- Source passage
━━━━━━━━━━━━━━━━━━━━
6. Against this decree respondent 1 preferred an appeal in the High Court of Mysore; and the appellant filed cross objections. The High Court held that the appellant had not established that when Lakshmamma was alleged to have executed the will she was in a sound and disposing state of mind or that it was her will in the sense that it represented her intentions. According to the High Court, in the light of this finding “it might be unnecessary to consider the other issues in the case.” Even so the High Court proceeded to indicate its conclusions on two of such issues. It held that the appellant had entirely failed to prove that the money for the purchase of items 3, 4 and 5 came out of any bequest under Annaji’s will (Ex. B-2 (a)) or the incomes from the properties covered by the gift deed (Ex. D) and so in its opinion Lakshmamma could not claim any share in the said properties. On the other hand, the High Court indicated that it was inclined to accept the plea raised by respondent 1 that Lakshniamma had transferred all her interest in the properties comprised in the said deed of gift in favour of her husband Sadagopalachar; and since in its opinion “Lakshmamma at no time appears to have claimed that she had any interest in those properties, there was considerable force in the argument urged by respondent 1 that Lakshmamma must have relinquished her interest in the said properties and waived her rights in favour of her husband.” The High Court thought that the learned trial Judge had not fully considered all the material bearing on this point and so was in error in holding that at the relevant date Lakshmamma had a subsisting interest in half the share even in the suit properties, items 1 and 2. Having thus indicated its decision on the two issues the High Court has observed that even if it had found in favour of the appellant on these two points it would not have been of any help to him because his case must inevitably fail when it is held that the will set up by him was not proved to be the last will and testament of Lakshniamma. In the result the appeal preferred by respondent 1 was allowed, the cross-objections filed by the appellant were rejected and his suit was dismissed. In the circumstances of the case the High Court made no orders as to costs.
7. The appellant then applied for and obtained a certificate from the High Court that the decision under appeal is one of reversal and it involves a claim respecting properties of the value of not less than ` 20,000. In pursuance of this certificate the High Court ordered that the appeal to this Court should be admitted; and so this appeal has come to this Court.
━━━━━━━━━━━━━━━━━━━━
Collected data entries:
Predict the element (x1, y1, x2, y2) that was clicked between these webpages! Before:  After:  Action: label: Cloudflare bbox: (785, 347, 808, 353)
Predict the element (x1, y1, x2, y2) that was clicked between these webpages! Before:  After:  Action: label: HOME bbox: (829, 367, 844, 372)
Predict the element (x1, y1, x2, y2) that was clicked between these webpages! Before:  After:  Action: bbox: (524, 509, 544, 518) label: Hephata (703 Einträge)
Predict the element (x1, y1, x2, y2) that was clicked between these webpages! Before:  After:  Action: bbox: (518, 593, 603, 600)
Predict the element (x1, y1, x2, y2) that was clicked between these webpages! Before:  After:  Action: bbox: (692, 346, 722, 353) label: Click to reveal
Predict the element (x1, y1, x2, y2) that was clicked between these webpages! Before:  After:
━━━━━━━━━━━━━━━━━━━━
Continue the judgment on the appeal over Lakshmamma's will from the point where it stops.

- Written answer
8. Since the main contention raised by the appellant is directed against the finding of the High Court that the will in question is not proved to be the last will and testament of Lakshmamma, it would be necessary to refer to the broad features, and dispositions of the will and the evidence adduced by the appellant to prove its execution. At the material time Lakshmamma was about 64 years of age. She usually resided at Hampapur; but about a month before the execution of the will she had gone to Mandya to attend the marriage in the house of Junior Kalbagal. After the marriage was over she would normally have returned to Hampapur but she fell ill and had to extend her stay with Junior Kalbagal. The appellant’s case is that she had told him that she wanted to execute a will and had given him instructions in that behalf. This talk had taken place between her and the appellant about a year before the execution of the will. The appellant, however, did not find time to get the will written. When Lakshmamma fell ill at Mandya the appellant had gone to visit her and she pressed the appellant to prepare the draft of her will in accordance with her instructions. So the appellant prepared a draft at Mysore a day prior to the execution of the will. He then went to Mandya by the morning train on August 22, 1945, and the will was got written about 11 or 11-30 a. m. The appellant had the draft in his hand from which he dictated to the scribe Chokkanna (P. W. 3) who wrote the will. After the will was written the scribe took it to the adjoining room where Lakshmamma was lying in bed. The will was then read out to her and was signed by her in five places (Exs. A-1 to A-5). Subsequently it was attested by two witnesses Krishnamurthy Rao (P. W. 1) and Narasimha Iyengar (P. W. 2). Some time later during the course of the day the Sub-Registrar came to the house of Junior Kalbagal and in his presence the will (Ex. A) was duly registered. On the same day at about the same time Lakshmamma executed a power of attorney in favour of the appellant (Ex. EE) and this document was also duly attested and registered. The appellant has examined himself (P. W. 7), the two attesting witnesses (P. W. 1 and P. W. 2), the scribe (P. W. 3) and Junior Kalbagal (P. W. 4) in support of his case that the will was duly and validly executed by Lakshniamma.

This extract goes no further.